COLUMBUS (WCMH) — Two thousand students from Central Ohio came to Nationwide Arena to see the Blue Jackets practice, and find out about the science behind the game.
Many of the students said they have never been to or seen a hockey game.
Officials with the Blue Jackets said this is a win-win situation. Middle school students are learning about the game of hockey, while seeing how it applies to their STEM programs. STEM stands for science, technology, engineering and math.
6th grader Mia Gutierrez, who attends Park Street Intermediate School in Grove City, was one of those watching hockey practice with a keen eye.
“I’m seeing how they hit the puck towards the wall to get it in the goal or other players and I am calculating all the speeds,” she said.
Gutierrez said she is also fascinated by other aspects of the game.
“I think it is pretty cool to watch them and see how they can skate on ice, while they do something and multitask,” Gutierrez said.
It was also just fun to be on a field trip to Nationwide Arena.
Former player and now game announcer Jody Shelley emceed the event and taught the students the CBJ chant and how to properly wave their rally towels.

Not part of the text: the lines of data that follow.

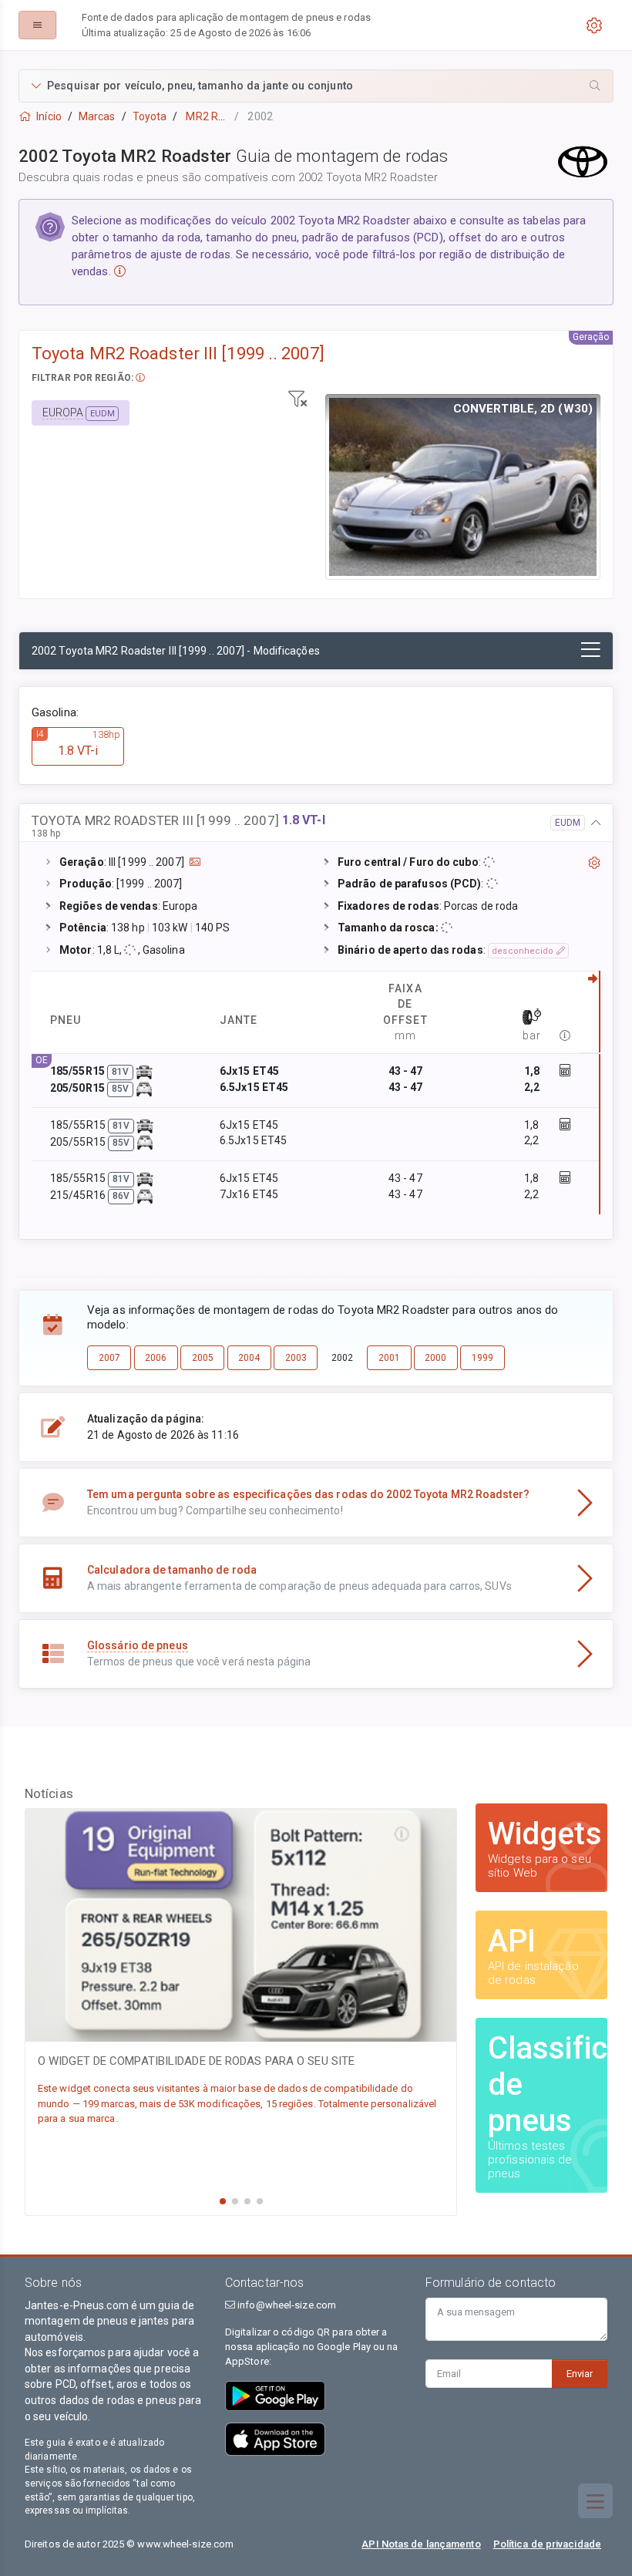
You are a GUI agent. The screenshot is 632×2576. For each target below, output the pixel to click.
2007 (109, 1357)
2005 (202, 1357)
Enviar (579, 2373)
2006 (155, 1357)
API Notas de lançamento (420, 2544)
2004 (249, 1357)
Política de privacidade (547, 2544)
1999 (482, 1357)
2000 (435, 1357)
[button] (316, 86)
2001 (389, 1357)
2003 (296, 1357)
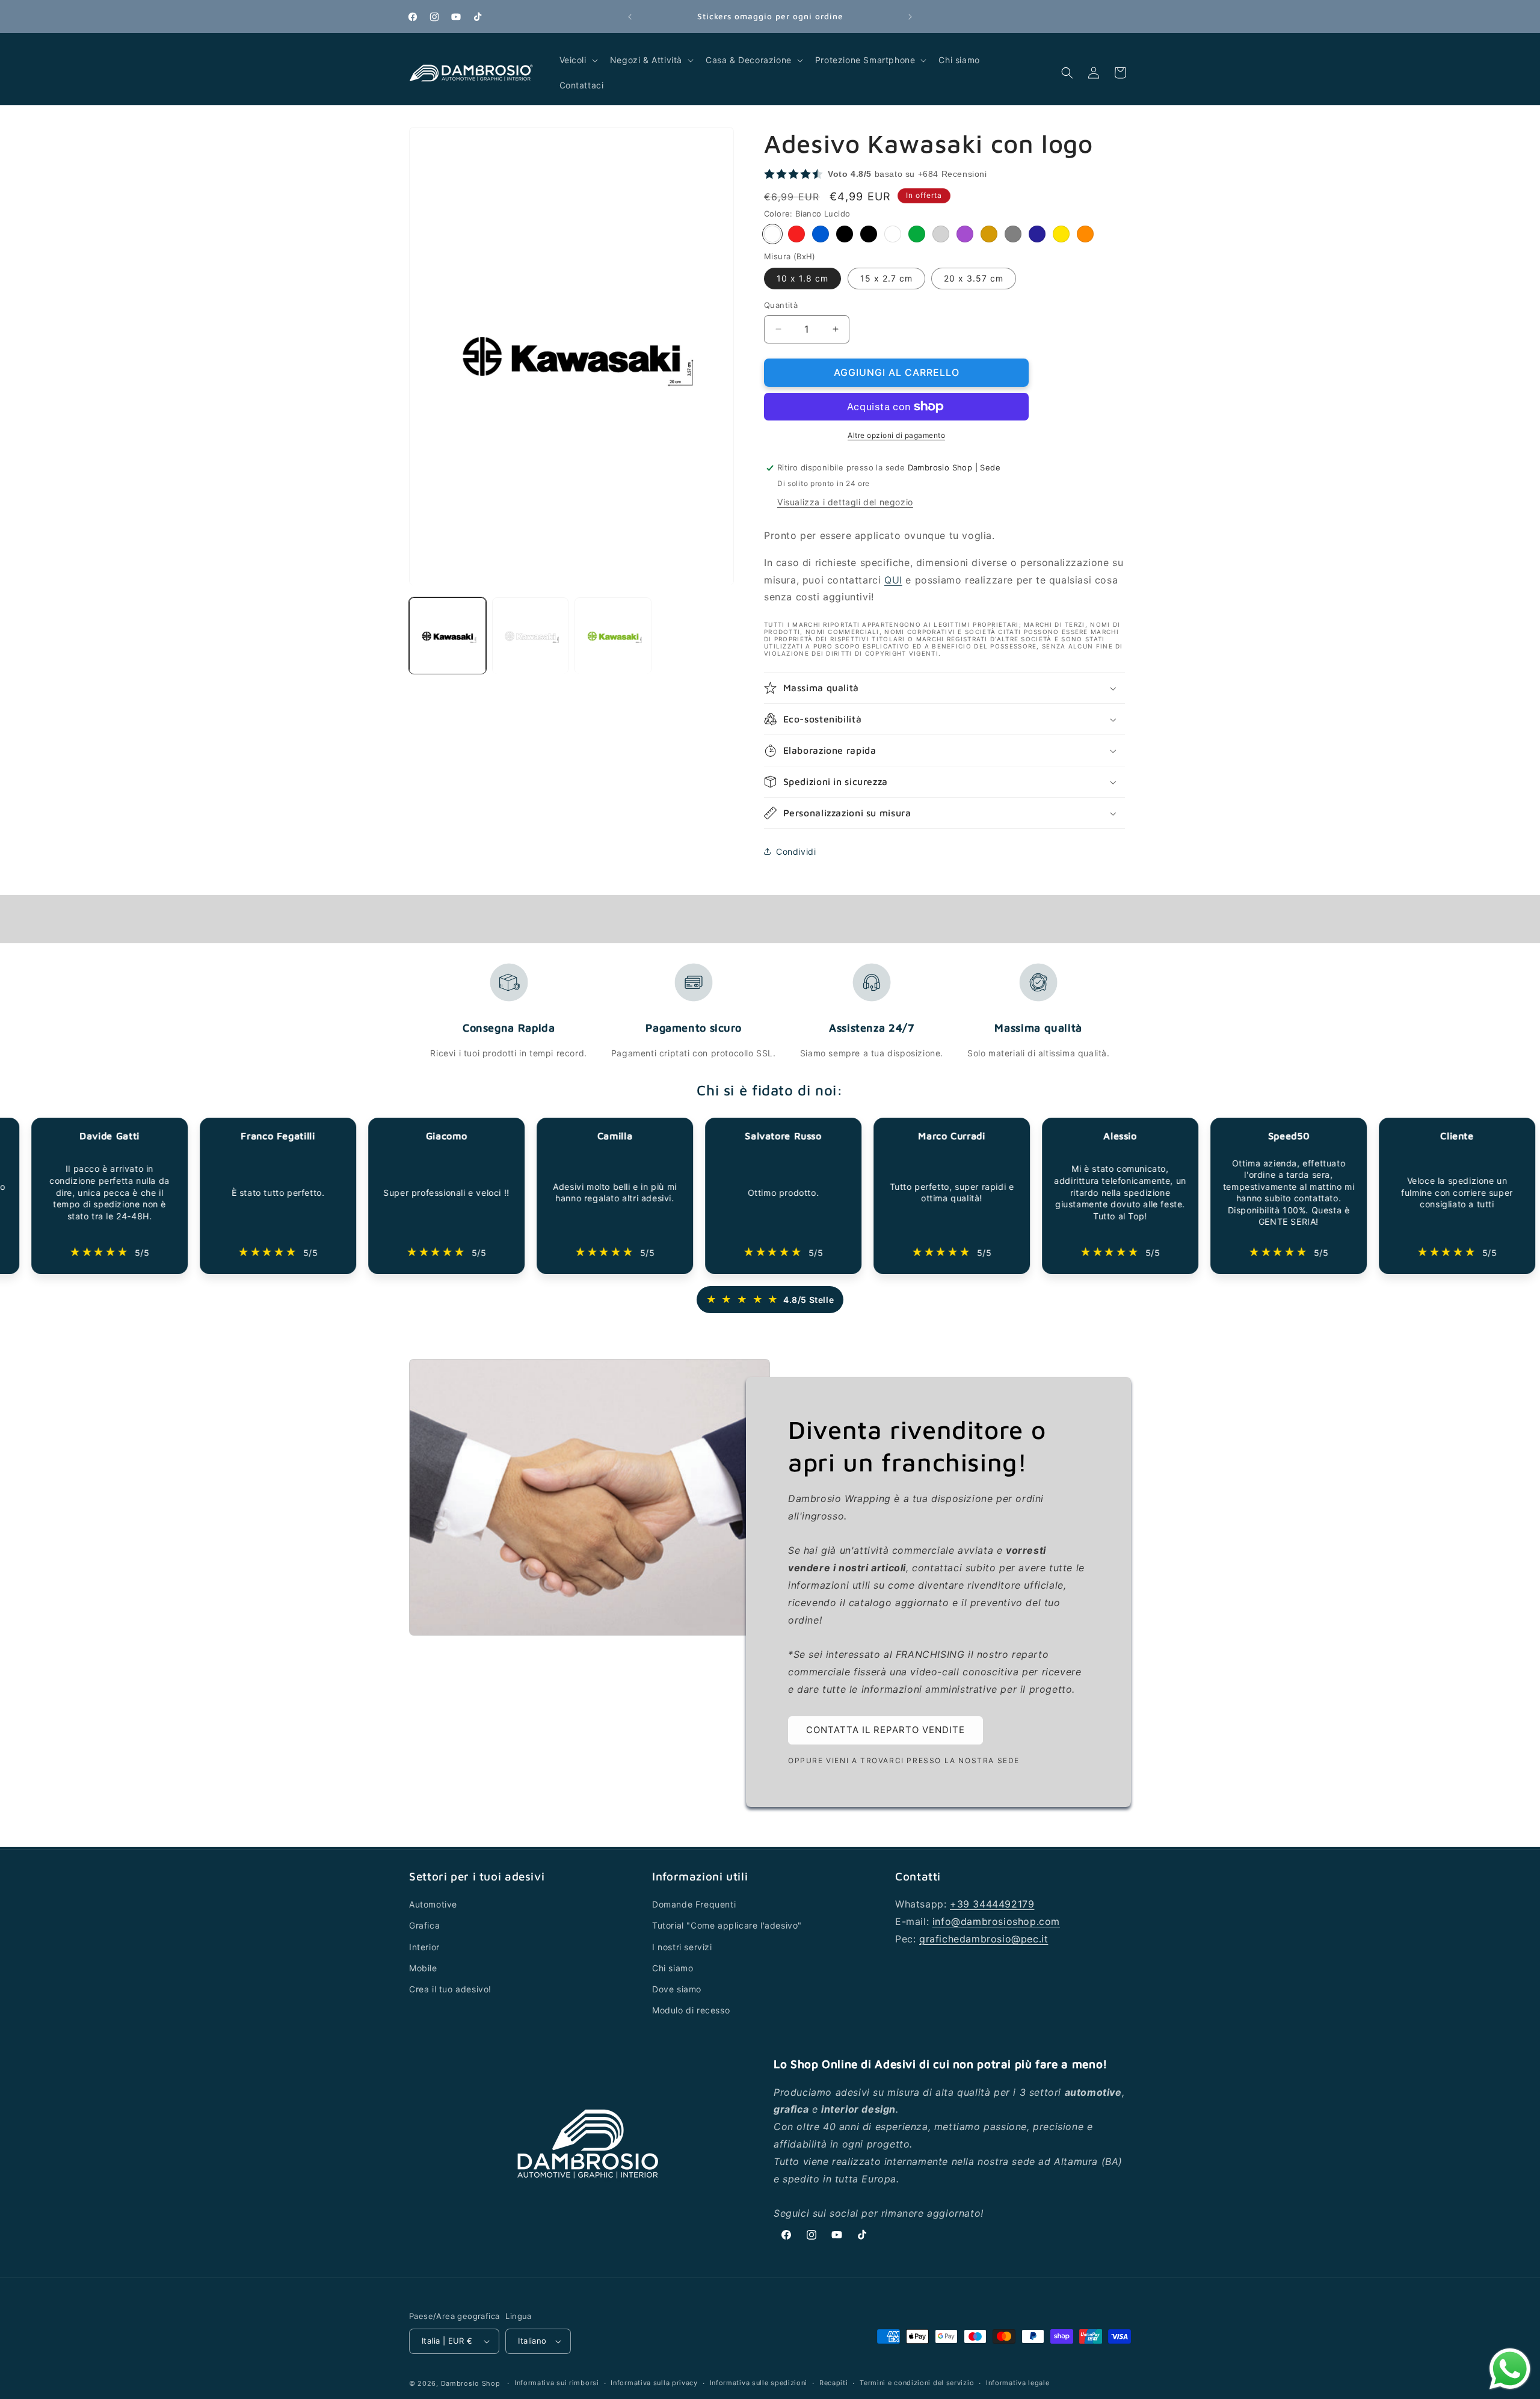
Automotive (433, 1904)
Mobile (423, 1968)
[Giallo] (1061, 234)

Coaches and officials took turns talking with the large crowd about how science and technology are a part of the game. One example is tablets used on the bench during a game by coaches to review plays seconds after they happened. The CBJ’s head of social media spoke about proper grammar and following the brand when posting on the internet. Another topic is the science that goes into keeping players healthy.
“We do blood analysis to see where there blood level is, their vitamins and minerals, their proteins and their carbohydrates and lipid intact is to see if we need to change something in the diet,” said Nelson Ayotte, Director of High Performance.

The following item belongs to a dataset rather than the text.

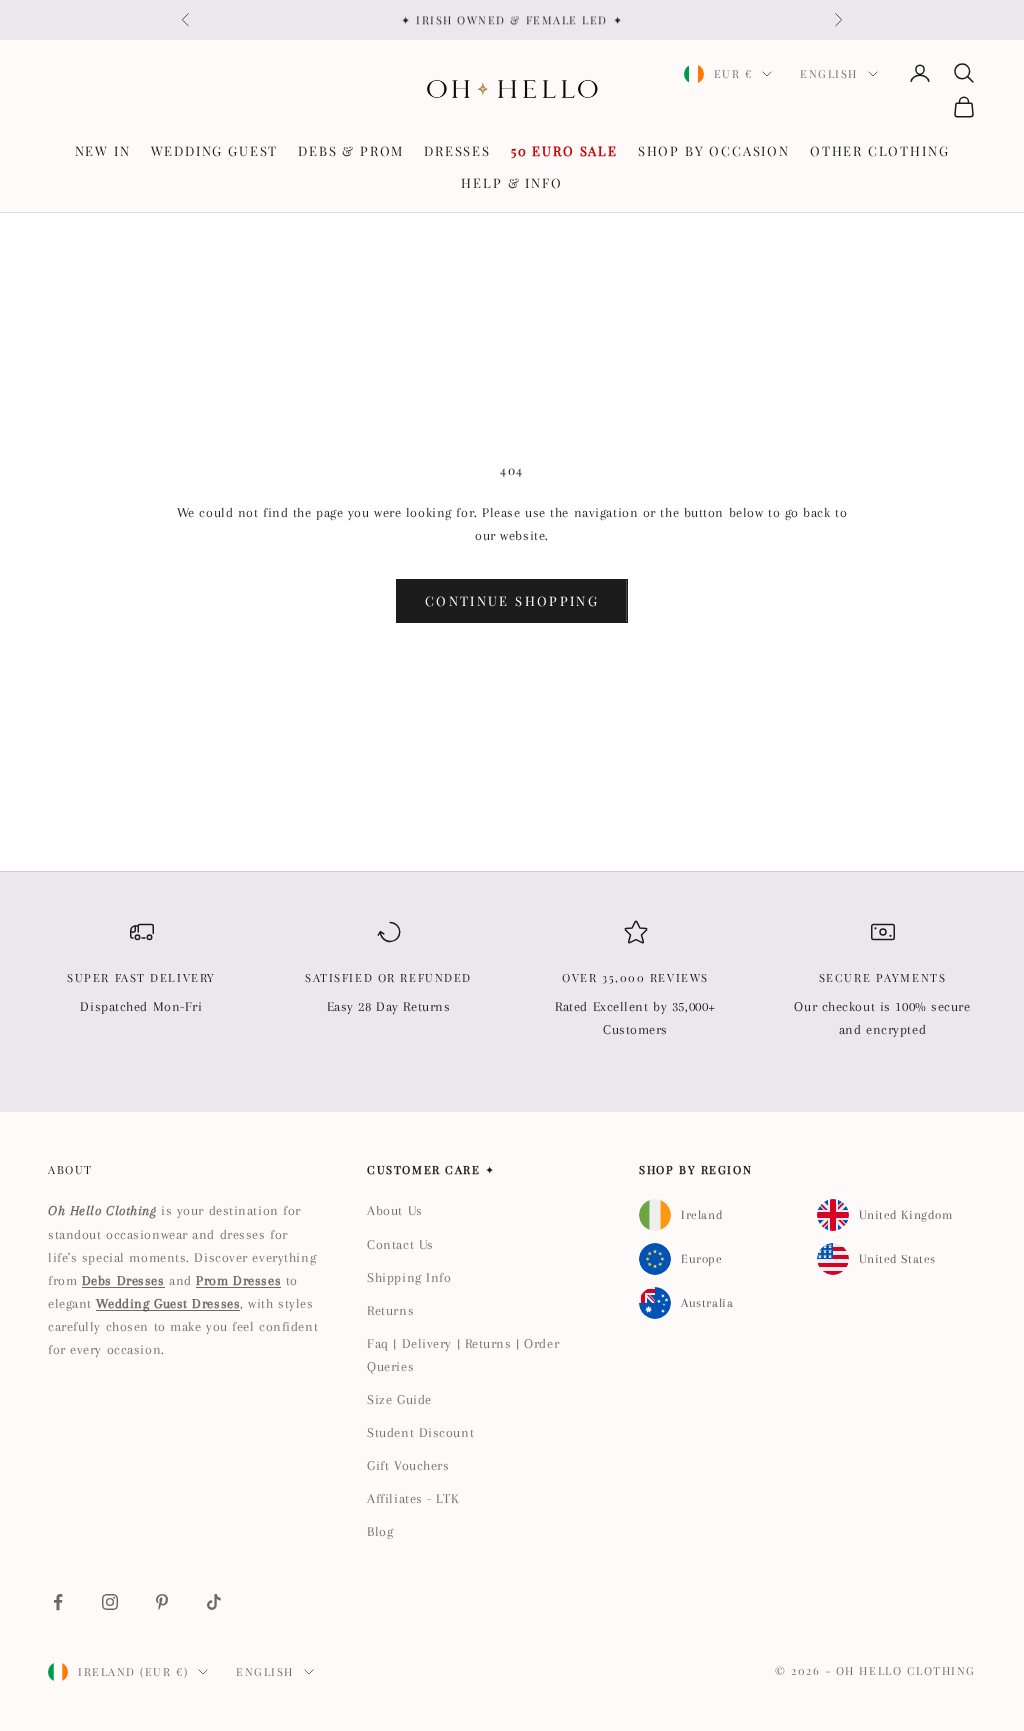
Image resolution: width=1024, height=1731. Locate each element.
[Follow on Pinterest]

Across the state, 6,600 middle schoolers are working in the STEM-focused online program.
“I’ve never seen them practice ever, I’ve only seen them on TV so I think it is really cool to watch them and get an opportunity like this,” said Nevaeh King, from Columbus’ Arts Impact Middle School.
This is a no-cost program picked up by the Columbus Blue Jackets, the National Hockey League and the National Hockey League Players Association.